◆ Dataset extract
--------------------

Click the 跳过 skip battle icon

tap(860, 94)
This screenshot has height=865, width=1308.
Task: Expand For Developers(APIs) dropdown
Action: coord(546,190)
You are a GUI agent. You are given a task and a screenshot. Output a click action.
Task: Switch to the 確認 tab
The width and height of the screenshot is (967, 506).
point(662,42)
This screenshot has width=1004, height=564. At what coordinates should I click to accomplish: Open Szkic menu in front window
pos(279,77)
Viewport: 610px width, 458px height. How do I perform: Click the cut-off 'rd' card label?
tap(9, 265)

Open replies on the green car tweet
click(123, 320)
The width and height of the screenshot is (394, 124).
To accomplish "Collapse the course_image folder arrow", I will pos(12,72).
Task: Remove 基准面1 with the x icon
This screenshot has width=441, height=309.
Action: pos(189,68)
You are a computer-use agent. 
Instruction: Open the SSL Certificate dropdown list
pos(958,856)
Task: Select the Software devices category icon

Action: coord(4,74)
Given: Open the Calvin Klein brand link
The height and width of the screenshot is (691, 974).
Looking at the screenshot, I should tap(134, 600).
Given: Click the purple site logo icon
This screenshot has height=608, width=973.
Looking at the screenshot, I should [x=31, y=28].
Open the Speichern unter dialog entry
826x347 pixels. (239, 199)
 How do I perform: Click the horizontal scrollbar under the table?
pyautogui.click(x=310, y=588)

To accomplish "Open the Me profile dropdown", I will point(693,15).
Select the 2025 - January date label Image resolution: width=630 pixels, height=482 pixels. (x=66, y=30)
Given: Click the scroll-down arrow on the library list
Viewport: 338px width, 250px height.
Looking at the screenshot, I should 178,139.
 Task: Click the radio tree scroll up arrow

--------------------

Retype the records starting with the line that contains "Given: Click the scroll-down" and going on through the last line of the records, both ends included.

Given: Click the scroll-down arrow on the library list
Viewport: 338px width, 250px height.
Looking at the screenshot, I should 178,139.
 Task: Click the radio tree scroll up arrow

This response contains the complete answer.